Babouchka Babouche, la drag queen qu’on veut élire Présidente en 2027

Candidate malheureuse de l’élection 2022, Babouchka Babouche est déjà dans la course pour la prochaine élection présidentielle. En plus de ses shows, elle met en scène ses combats dans une série de six épisodes.

Elle va vous en mettre plein la vue promet une affiche de campagne. C’est peu dire. Celle qui se présente comme drag queen, femme politique et mannequin, détonne dans le paysage politique et culturel français. Bouche rouge XXL, mèche platine et verbe haut, Babouchka Babouche est résolument « politcheap ». Depuis quatre ans, elle agite la scène drag, avec notamment les soirées qu’elle a cofondé, Ze nice show, La Nanarchie et Screen Queens. Si elle n’a pas réussi à réunir les 500 parrainages nécessaires à la validation de sa candidature cette année, Babouche a tout de même su se faire remarquer par Ouest France et Konbini qui lui ont accordé une interview. Femme de réseaux (sociaux), fine communicante, Babouche a même crée une websérie sur ses aventures, Babouche Présidente ! Comme elle l’affirme dans le premier épisode, « la qualité numéro un d’une femme politique, c’est l’audace. » Dans le climat politique moribond, cet activisme qui se moque des codes (très à droite) de la politique française est plus que bienvenu. Derrière la queen, il y a Samy André Ali, 25 ans, étudiant scénariste à La Fémis. A travers son art il donne un sens bien réel au terme de « communauté ». Portrait. 
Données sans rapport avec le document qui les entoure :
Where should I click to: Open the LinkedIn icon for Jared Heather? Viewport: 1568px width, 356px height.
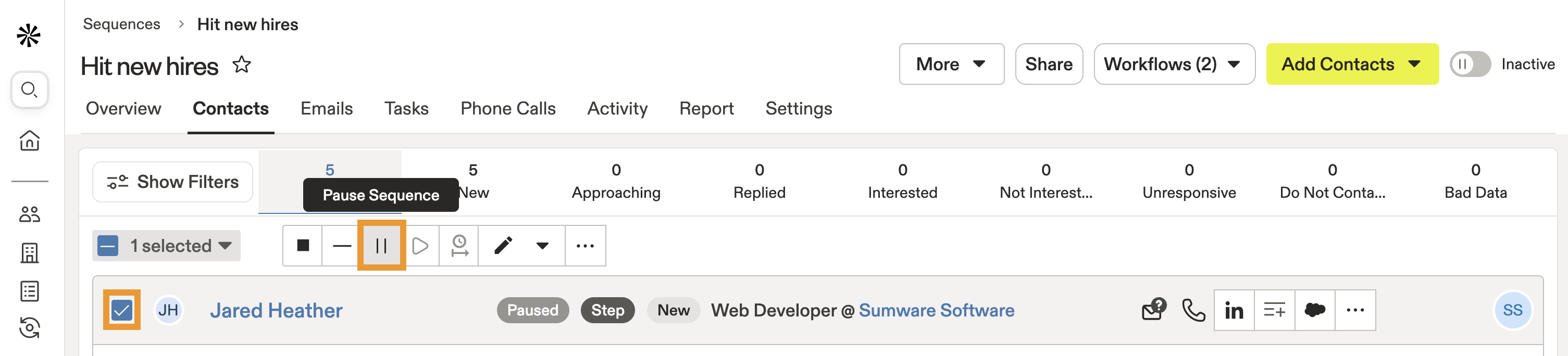point(1234,310)
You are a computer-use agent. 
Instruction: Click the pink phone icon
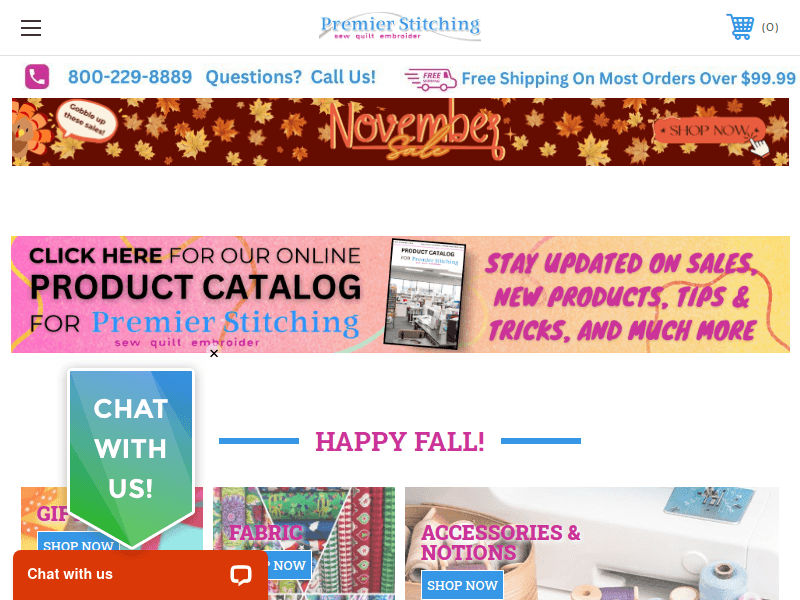point(37,77)
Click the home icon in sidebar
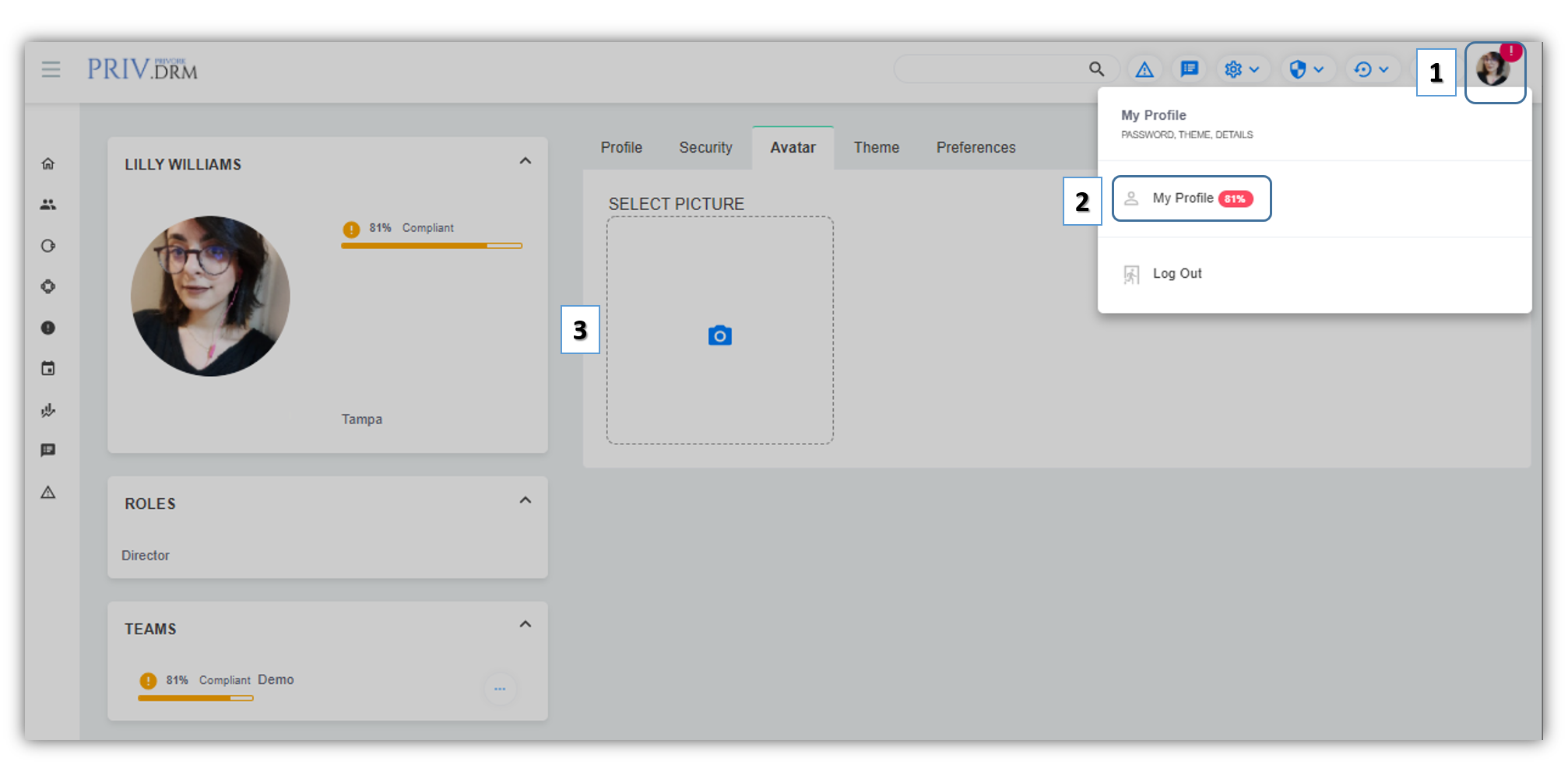Screen dimensions: 1568x765 (x=48, y=163)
La présidence, ambition intime d’une jeune drag queen 

« J’ai toujours voulu raconter des histoires, ça a toujours été ma passion. Que ce soit en faisant des films, ou en faisant mon personnage drag. » Son nom fait sourire et évoque une multitude de références. C’est d’abord un hommage à la babouche et au Maroc, mais aussi à Chérifa Babouche, « le vrai nom de Sheryfa Luna qui est devenue une star alors qu’elle a grandi avec ce nom à Evreux ». Babouche/Samy a pour sa part grandi à Puteaux, comme le duo de Tout ce qui brille. Viennent ensuite les iconiques initiales BB, « que je tiens à reprendre à l’extrême droite », Brigitte Bardot ayant viré réac. Il évoque aussi Kate Bush mais précise que « c’est elle qui m’a plagié, même si je n’ai pas de moyen de le prouver ». Le tout « reste bien en bouche », sans sous-entendu sexuel s’il vous plaît. Avec l’humour en étendard, les queens Divine et Alaska comme Saintes Patronnes, Samy revendique : « J’aime bien faire des bêtises. Babouche n’assume pas, mais moi en tant que scénariste derrière je pense que c’est marrant. Elle est un clown pour adulte. »

Babouchka Babouche
Photo : Jean Ranobrac

Avant de débarquer à La Fémis, le jeune homme est passé par Sciences Po, pour un master en affaires publiques culturelles qu’il a quitté au bout de… 2 semaines. Explication ? « C’était vraiment nul. » Qu’à cela ne tienne, la politique se fera sur scène et en talons. Sa toute première performance a eu lieu au son de « J’aime mon pays » de Sexy Sushi, avec un look « Brigitte Macron si elle avait vécu à la ZAD ». Dès ses débuts, Babouchka Babouche est candidate à la Présidentielle : « Les drag queens qui veulent être mannequin ou star de la chanson, il y en a déjà beaucoup » explique Samy. Plus qu’un choix stratégique pour se distinguer sur la scène drag, ce choix de carrière est bien un parti pris révélateur : « Une grande partie des productions audio visuelles qui sont faites sur le drag m’ennuient. La dimension du drag comme moyen d’explorer son genre et découvrir une partie de soi, sa vérité… ça ne m’intéresse pas du tout. » expose le scénariste. Il ajoute : « Jean-Luc Godard a dit que tout est politique mais je ne sais pas si faire un lip-synch de Beyoncé est nécessairement politique. Tout est politique mais tout ne peut pas être un statement. »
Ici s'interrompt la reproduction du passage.